I was urging my friend to watch a film that I saw last night, and I told her about the first time had seen it. She said that my anecdotes are like the plot of a Douglas Coupland novel, and that I should blog them. Well here is the first one.
One of my favourite films is a ‘made for TV’ film called The Fruit Machine. It’s a film about 2 gay teenagers on the run after witnessing a gangland killing. I first saw this film when I was a hospital in-patient, I was 17, this was 1989. I was in hospital for a total of 3 weeks with a severe chest infection. I was getting pretty bored, life needs to be fast when you’re 17. Anyway, I made friends with quite a few of my fellow patients, and we all used to head down to the Day Room in the evenings, dragging our drip-stands with us, sitting in our newly bought pyjamas and dressing gowns. Incredibly you could still smoke in Day Rooms then, and fags were a highly prized commodity which were cheerfully shared around, it was only the smokers who were happy to contend with the fug in the room, you couldn’t see from the doorway to the other side of the room.

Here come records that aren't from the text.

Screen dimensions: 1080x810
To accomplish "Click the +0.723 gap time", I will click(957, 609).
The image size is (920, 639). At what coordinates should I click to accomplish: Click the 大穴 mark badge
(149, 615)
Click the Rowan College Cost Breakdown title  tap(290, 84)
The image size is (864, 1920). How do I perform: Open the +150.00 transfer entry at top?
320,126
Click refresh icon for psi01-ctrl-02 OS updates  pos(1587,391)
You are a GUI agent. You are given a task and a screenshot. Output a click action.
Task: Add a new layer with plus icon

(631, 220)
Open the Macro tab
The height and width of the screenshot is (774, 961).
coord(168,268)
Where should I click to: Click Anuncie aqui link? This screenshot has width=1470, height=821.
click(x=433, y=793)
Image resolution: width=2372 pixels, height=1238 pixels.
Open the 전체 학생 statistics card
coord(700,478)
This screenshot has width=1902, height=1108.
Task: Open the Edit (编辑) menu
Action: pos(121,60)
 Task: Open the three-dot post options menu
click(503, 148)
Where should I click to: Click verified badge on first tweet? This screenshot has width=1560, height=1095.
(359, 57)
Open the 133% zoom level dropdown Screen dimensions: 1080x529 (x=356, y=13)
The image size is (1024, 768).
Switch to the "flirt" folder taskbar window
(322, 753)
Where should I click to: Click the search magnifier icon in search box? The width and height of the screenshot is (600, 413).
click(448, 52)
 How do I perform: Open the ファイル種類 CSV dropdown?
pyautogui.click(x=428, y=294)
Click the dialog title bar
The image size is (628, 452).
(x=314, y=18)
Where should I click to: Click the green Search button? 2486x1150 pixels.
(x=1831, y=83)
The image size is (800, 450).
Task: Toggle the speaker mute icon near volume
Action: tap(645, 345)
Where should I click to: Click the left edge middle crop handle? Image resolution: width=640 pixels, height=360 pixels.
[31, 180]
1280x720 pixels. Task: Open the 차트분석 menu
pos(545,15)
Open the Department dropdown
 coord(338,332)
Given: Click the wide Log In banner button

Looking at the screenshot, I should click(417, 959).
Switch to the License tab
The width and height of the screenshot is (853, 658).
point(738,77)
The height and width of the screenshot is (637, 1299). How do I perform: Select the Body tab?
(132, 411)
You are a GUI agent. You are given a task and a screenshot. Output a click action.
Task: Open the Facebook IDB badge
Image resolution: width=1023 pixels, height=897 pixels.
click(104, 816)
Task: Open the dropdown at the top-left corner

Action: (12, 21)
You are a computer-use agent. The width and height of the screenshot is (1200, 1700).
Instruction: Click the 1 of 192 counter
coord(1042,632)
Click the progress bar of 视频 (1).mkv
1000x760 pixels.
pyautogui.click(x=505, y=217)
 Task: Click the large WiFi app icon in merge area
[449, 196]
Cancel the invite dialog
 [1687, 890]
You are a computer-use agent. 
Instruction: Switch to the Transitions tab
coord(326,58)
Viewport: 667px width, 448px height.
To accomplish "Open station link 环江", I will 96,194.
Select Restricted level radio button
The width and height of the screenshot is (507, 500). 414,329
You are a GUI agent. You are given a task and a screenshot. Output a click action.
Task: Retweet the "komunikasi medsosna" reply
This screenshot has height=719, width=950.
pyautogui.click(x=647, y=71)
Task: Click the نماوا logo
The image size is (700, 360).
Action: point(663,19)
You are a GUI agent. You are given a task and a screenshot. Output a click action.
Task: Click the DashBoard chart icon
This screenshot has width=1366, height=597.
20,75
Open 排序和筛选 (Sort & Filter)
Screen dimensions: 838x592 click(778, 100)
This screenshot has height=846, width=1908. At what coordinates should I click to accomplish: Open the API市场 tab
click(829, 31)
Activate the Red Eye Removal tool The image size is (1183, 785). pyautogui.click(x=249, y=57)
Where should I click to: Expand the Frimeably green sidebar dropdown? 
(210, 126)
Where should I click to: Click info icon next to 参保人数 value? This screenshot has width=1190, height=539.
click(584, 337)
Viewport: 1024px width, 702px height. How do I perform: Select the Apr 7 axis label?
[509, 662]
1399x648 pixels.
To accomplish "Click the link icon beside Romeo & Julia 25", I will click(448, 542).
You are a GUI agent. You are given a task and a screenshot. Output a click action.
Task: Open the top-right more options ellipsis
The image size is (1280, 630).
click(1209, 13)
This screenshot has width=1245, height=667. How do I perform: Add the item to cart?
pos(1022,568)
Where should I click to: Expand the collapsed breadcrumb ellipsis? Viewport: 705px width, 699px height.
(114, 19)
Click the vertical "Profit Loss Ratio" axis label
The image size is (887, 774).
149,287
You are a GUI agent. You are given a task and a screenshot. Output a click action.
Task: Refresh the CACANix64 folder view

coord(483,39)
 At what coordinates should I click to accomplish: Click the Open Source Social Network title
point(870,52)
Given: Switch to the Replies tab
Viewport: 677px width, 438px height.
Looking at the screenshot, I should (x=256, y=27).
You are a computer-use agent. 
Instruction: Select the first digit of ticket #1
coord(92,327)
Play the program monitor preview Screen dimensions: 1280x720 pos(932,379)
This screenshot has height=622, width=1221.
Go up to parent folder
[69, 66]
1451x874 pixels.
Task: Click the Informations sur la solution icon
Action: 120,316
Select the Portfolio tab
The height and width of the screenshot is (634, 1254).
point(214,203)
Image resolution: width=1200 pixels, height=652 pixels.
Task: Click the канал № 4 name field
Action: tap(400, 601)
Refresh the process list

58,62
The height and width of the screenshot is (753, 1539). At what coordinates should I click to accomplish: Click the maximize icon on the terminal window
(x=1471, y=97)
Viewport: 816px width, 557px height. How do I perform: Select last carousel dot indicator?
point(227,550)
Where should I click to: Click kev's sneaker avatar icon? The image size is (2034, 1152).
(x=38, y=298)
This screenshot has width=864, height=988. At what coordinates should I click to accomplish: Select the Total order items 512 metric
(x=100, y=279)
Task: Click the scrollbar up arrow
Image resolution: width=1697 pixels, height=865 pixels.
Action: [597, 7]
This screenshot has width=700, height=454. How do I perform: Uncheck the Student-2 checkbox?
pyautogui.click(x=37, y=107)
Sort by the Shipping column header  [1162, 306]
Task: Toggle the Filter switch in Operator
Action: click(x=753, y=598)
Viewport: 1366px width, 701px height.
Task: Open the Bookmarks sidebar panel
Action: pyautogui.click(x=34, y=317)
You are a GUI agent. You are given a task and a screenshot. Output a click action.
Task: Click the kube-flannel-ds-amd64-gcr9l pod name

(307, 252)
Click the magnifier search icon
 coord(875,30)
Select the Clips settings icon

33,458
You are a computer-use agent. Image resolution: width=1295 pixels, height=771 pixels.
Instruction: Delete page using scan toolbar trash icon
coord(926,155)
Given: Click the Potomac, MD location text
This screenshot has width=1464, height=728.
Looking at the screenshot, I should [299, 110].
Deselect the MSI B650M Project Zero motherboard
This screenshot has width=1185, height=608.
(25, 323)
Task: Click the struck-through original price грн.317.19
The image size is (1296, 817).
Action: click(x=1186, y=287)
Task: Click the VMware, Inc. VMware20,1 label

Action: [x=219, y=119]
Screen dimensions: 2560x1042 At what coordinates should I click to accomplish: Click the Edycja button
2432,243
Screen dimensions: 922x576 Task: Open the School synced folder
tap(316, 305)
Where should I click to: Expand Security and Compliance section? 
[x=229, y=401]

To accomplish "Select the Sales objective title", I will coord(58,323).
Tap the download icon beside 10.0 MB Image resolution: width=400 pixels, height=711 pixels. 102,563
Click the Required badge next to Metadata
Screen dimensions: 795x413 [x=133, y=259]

One night John and I were the only ones left. All the others had left one by one, and when the continuity announcer on the TV said ‘and now a powerful film about two gay teenagers…’, I thought ‘yeah, I’ll stick around and see what this one is about’.
What was interesting about John is that he was in fact on release from HMP Camphill on the Isle of Wight after suffering with a heart attack. He was cuffed to his chair. He and I had become quite friendly over the two previous weeks and he was trying to prolong his stay in hospital so that he didn’t have to go back to prison.
John and I watched the film, we were enraptured. We were both sat there with tears rolling down our cheeks, holding hands. When the film ended, I had to go and get security to release him from his chair so that he could go back to bed. I often wonder what happened to him, he was a really nice chap who was in prison for fraud. I never did ask him what sort of fraud, or how much time he was doing.
After all that, I can heartily recommend the film. I bought it being slightly worried that your memory can play tricks on you and that something that you found powerful over 20 years ago, might not pack as much of a punch now. However, this film still does pack a punch and I had tears streaming down my face at the end, even after all this time.